The median patient age was 15.6 years, and roughly 57% of patients in both cohorts were non-Hispanic White. Consistent with a high-risk population, 71% of patients had B symptoms, and about half of patients on each group had large mediastinal adenopathy.
In the intent-to-treat analysis at a median follow-up of 42 months, event-free survival (EFS) was 92.1% (95% CI, 88.4%-94.7%) in the experimental arm vs 82.5% (95% CI, 77.4%-86.5%) for the control (HR, 0.41; 95% CI, 0.25-0.67; P = .0002). “There’s a 10% difference—82.5% vs 92%—which is highly statistically significant, and I think, a quite impressive outcome.
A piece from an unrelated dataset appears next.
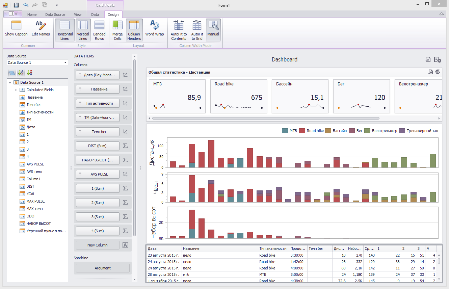Click the Show Caption icon

pyautogui.click(x=16, y=26)
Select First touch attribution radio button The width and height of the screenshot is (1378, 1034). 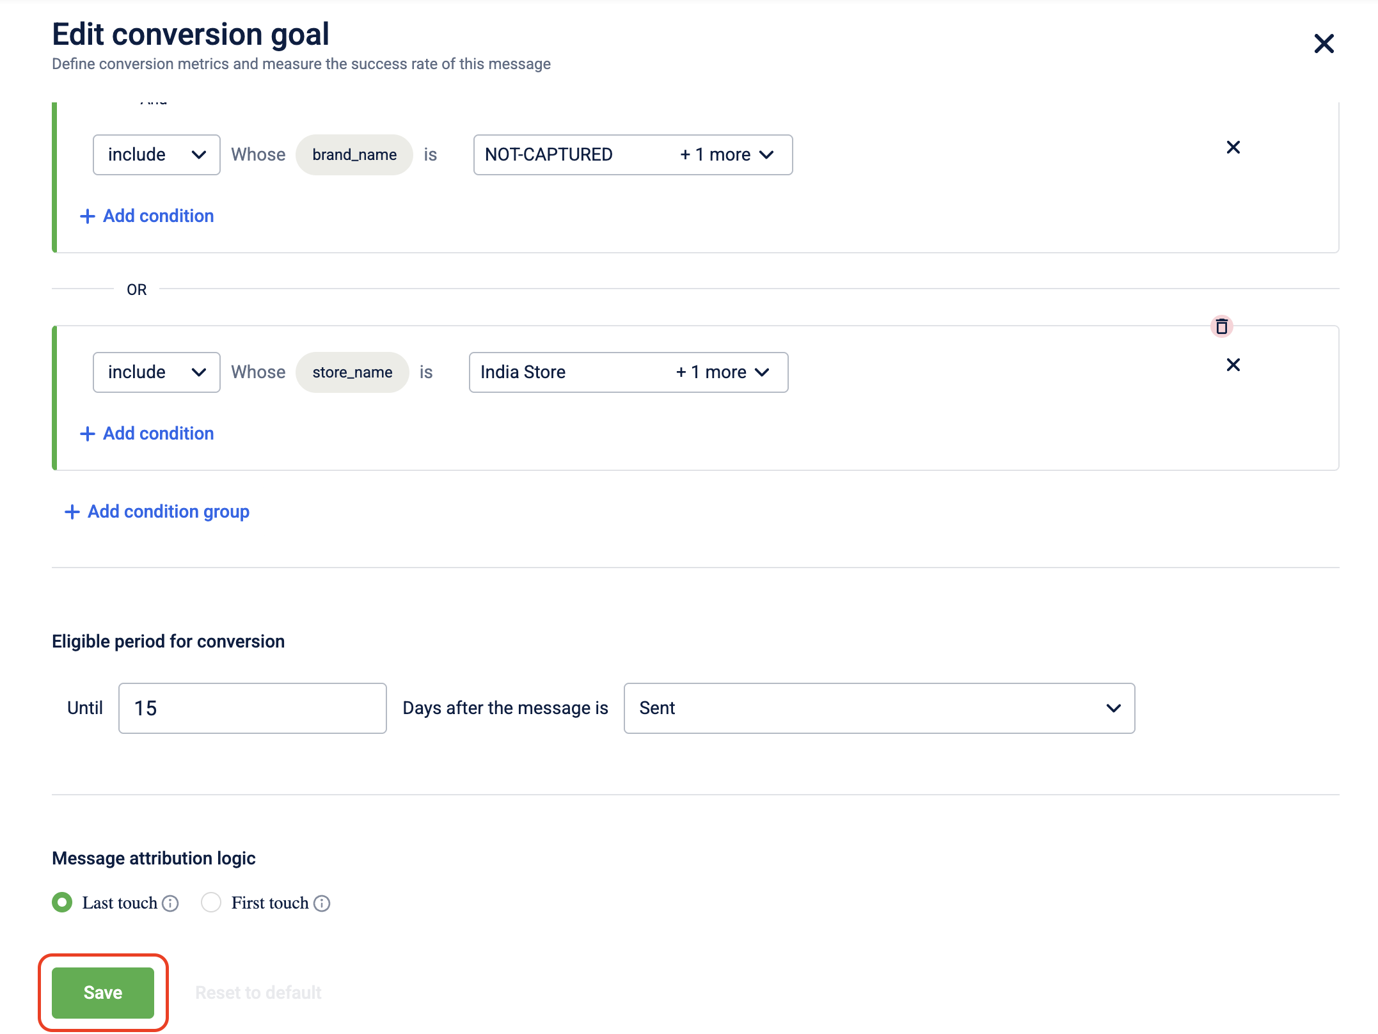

And again, they got 5 cycles,” LaCasce said.
Bv-AVE-PC induced superior 3-year EFS outcomes for patients who were SRL-positive (90.7% vs 68.3%; HR, 0.28; 95% CI, 0.1-0.8) and those who were SRL-negative (92.3% vs 85.7%; HR, 0.48; 0.3-0.8). “Those are…significantly better numbers than we would expect with escalated BEACOPP [bleomycin, etoposide, doxorubicin cyclophosphamide, vincristine, procarbazine, and prednisone] in [the phase 3] RATHL [trial (NCT00678327)] or in our other studies in adults,” LaCasce said. “For those of us who treat a lot of AYA patients, I think it will be interesting to discuss whether we should be using this regimen.”